His son was initially paid a salary of Rs 18,000 by his employer, said Bilal Sofi. Saving about Rs 8,000 every month, he had sent home about Rs 60-70,000. “I have written down every transaction,” the father said.

But the police told him that Muneeb Sofi was implicated in a “militancy case”.

Bilal Sofi said this came as a shock to him. In early 2019, the police had detained his son along with other boys from the village for 10 days, without bringing any formal charges against them. Barring this episode, his son had no brush with the police, he claimed.

Bilal Ahmad Sofi, the father of Muneeb Sofi. Photo: Safwat Zargar

Back home from the police station, Bilal Sofi said he phoned his son, who denied any involvement in criminal activity and shrugged off the police questioning as routine “verification”.

But a few days after the phone call, Muneeb Sofi disappeared from his workplace in Qatar. The family filed a missing report with the police and made desperate appeals to the government to locate him.

After nearly two months, they heard from Muneeb Sofi. “He told us he has been kept at some detention facility and they are not letting him go. Even he didn’t know where he was,” Bilal Sofi said.

While the family had no idea how to help their son in a foreign country, they continued to hear from him once in two weeks. “Last time he called he said the officials at the facility told him that he will be sent home. He also said they promised him that they will allow him to call home on the day of his flight to India.”

But that didn’t happen. Instead, on February 5, the Sofi family came to know about Muneeb’s deportation and arrest through TV news reports.

A police press release claimed he was a “top OGW [Overground Worker] of the banned terrorist organisation Jaish-e-Mohammed” who was collecting money from various districts of Kashmir for the “purchase of arms and ammunition from Pakistan”. Overground Workers is a term commonly used by the police for non-combatants who provide logistical support to militants.

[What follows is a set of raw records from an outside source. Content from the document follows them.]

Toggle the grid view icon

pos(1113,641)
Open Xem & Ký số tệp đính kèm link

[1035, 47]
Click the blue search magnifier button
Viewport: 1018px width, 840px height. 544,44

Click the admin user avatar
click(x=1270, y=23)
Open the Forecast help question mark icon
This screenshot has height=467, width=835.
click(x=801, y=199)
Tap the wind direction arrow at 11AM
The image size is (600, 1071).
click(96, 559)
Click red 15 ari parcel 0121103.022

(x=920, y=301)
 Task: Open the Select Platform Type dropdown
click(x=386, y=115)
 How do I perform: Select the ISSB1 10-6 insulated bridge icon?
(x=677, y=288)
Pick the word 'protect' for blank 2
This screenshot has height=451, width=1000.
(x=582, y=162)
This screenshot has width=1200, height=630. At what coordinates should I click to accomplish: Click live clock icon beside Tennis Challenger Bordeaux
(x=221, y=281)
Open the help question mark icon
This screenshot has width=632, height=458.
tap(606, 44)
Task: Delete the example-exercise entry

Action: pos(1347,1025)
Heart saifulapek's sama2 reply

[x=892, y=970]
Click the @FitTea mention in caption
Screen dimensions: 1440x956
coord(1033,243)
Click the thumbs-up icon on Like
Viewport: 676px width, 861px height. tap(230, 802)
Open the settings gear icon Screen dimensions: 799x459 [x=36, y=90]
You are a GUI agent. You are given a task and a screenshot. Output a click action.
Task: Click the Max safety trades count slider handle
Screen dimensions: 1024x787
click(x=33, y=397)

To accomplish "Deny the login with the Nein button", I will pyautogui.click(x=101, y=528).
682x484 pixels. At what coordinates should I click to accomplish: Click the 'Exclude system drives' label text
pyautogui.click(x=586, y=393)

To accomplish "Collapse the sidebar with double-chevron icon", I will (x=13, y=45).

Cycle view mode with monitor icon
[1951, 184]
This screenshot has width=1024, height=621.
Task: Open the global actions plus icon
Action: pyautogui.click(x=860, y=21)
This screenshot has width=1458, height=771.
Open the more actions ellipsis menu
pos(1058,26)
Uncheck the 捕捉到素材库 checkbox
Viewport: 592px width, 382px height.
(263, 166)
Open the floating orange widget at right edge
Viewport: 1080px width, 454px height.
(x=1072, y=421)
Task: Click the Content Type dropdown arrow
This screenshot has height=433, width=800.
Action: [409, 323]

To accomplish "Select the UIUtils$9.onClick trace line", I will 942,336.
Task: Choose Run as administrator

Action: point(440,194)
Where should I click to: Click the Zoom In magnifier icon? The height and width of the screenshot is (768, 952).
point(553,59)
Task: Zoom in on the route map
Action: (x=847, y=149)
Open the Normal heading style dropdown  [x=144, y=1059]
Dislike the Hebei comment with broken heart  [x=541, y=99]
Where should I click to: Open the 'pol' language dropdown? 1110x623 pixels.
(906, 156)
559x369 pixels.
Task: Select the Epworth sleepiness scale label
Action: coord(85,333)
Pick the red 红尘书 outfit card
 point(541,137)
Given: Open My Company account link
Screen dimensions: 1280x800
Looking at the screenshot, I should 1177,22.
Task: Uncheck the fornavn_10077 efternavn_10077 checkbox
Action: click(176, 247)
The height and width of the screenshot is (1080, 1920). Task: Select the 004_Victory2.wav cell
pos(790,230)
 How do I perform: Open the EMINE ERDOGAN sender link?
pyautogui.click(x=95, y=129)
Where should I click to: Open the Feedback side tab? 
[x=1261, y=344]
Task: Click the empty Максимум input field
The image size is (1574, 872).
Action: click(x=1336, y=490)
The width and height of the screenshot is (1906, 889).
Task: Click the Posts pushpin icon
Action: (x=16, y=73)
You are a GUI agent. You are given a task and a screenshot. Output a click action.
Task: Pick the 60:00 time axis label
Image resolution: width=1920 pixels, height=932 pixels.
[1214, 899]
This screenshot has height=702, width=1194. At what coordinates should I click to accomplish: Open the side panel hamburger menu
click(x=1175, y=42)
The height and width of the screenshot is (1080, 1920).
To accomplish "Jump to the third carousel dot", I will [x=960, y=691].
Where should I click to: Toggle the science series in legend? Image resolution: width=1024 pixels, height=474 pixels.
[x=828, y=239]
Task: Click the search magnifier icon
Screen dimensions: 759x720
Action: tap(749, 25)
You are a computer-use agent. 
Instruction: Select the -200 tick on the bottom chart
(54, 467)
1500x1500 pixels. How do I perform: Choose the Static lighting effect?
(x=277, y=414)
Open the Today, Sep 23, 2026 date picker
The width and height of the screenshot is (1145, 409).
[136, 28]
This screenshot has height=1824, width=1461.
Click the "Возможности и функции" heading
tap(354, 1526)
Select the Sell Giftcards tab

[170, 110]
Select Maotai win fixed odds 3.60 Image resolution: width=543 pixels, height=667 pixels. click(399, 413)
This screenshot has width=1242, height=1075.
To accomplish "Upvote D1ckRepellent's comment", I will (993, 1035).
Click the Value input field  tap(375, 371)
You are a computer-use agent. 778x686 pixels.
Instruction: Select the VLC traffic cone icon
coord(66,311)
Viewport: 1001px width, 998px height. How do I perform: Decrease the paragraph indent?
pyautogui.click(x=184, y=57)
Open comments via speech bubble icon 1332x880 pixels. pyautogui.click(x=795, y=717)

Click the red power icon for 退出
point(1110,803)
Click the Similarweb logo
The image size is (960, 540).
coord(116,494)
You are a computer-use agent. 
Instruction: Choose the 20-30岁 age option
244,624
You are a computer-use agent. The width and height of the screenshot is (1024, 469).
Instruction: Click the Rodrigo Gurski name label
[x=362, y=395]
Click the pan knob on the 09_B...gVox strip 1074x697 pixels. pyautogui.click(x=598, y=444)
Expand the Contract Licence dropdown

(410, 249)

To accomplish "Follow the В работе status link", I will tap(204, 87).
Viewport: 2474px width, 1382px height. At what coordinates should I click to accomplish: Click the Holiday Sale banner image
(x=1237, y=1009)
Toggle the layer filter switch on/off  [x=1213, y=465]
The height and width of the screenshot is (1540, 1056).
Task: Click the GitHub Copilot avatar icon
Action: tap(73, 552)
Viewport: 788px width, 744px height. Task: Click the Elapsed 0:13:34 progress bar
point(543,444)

Sofi, according to the police, was also in touch with Jaish-e-Mohammad militant Waleed Bhai of Pakistan who had been killed in Kulgam district in July 2020.

Had his son had any links with militants, Bilal Sofi argued, he wouldn’t have been allowed to leave India in the first place. “When they issue passports and visa, they do all kinds of verifications and background checks, why did they give him a passport if he is involved in anything?” he asked.